Pope Gregory III decreed during the eighth century that November 1 would be the day to honor saints (it later became known as All Saints’ Day). The previous evening would become known as All Hallows’ Eve.

The festival of Samhain is celebrated with feasting and massive bonfires that are meant to keep the spirits of the dead, which were thought to awaken during the festival, at bay.

Where Does the Candy Come From?

In addition to lighting bonfires, the Celtic people also left out offerings of food and drink to help keep the spirits away. They also left a seat at the feast table open just in case any spirits got offended and decided to cause problems during their brief visit.

While the tradition has morphed into one of handing out candy to children who come to your door, you can see where the idea of offering food originated.

What About the Costumes?

During the festival of Samhain, people dressed up to hide themselves from spirits and confuse those who might be looking to harm a specific person.

The disguises were much simpler than the elaborate costumes of today. For example, one might cover themselves in soot, wear a sibling of the opposite gender’s clothing, or even just turn their clothes inside out.

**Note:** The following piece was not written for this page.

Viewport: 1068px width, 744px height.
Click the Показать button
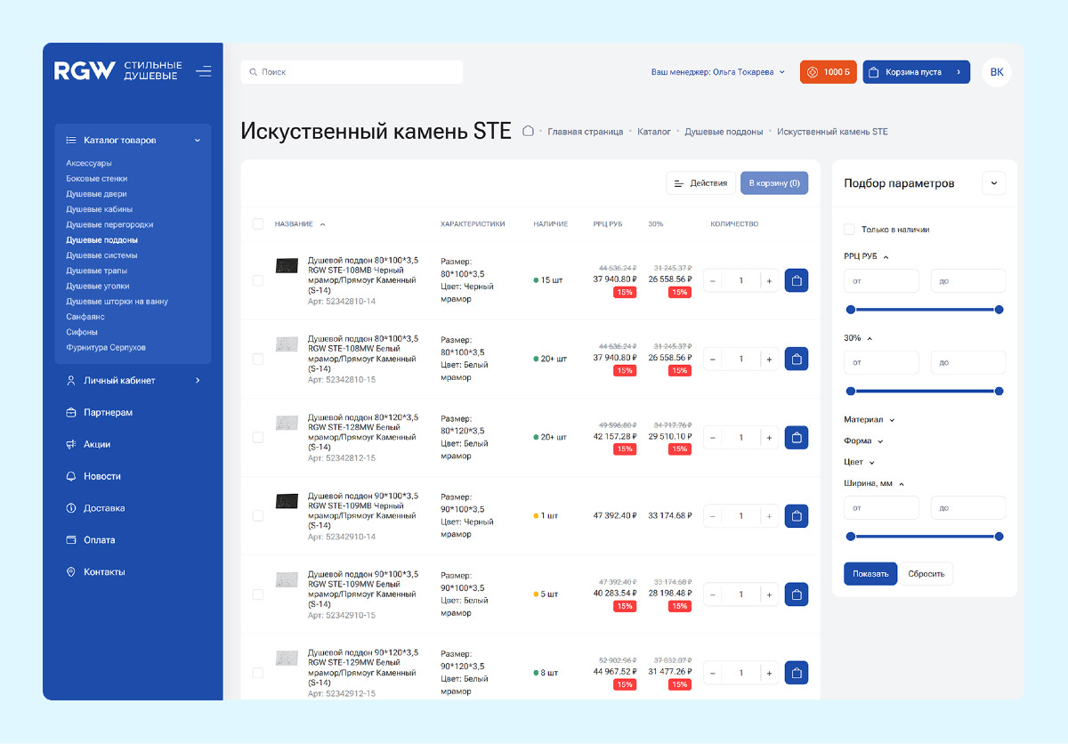870,573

Did Anyone Carve Pumpkins?

Carving vegetables— not pumpkins, as they originate in North America— has long been associated with the festival of Samhain. The Irish actually carved turnips to ward off spirits!

Where does the name “Jack O’ Lantern” come from? Legend has it that a man named Stingy Jack repeatedly draped the Devil and let him go only after he promised that Jack would not go to hell.

When Jack eventually died, he learned that he was not accepted into heaven and was sentenced to wander the earth as a ghost. The Devil then gave Jack a burning lump of coal in a carved turnip to help him light his way.

Black and Orange Decor

During the Halloween season, you see plenty of black and orange decorations in stores and inside and outside people’s homes. These colors can also be traced back to the festival of Samhain.

The color black represented the death of summer, whereas the color orange represented the autumn harvest season.

When Did Halloween Come to America?

Settlers brought various European traditions, including Halloween traditions, with them when they came to the United States.

In colonial New England, Halloween celebrations were limited because of the residents’ rigid Protestant beliefs. In Maryland and the southern colonies, though, it was much more popular.

Over the years, the celebrations morphed into a more uniquely American holiday. Things really kicked off in the second half of the 19th century when Irish immigrants fled to the United States in the wake of the Irish Potato Famine.

Halloween 2023 and Beyond

This year, when you celebrate Halloween, take some time to reflect on its origins. The holiday has a fascinating history, and knowing where it came from makes the celebration even sweeter!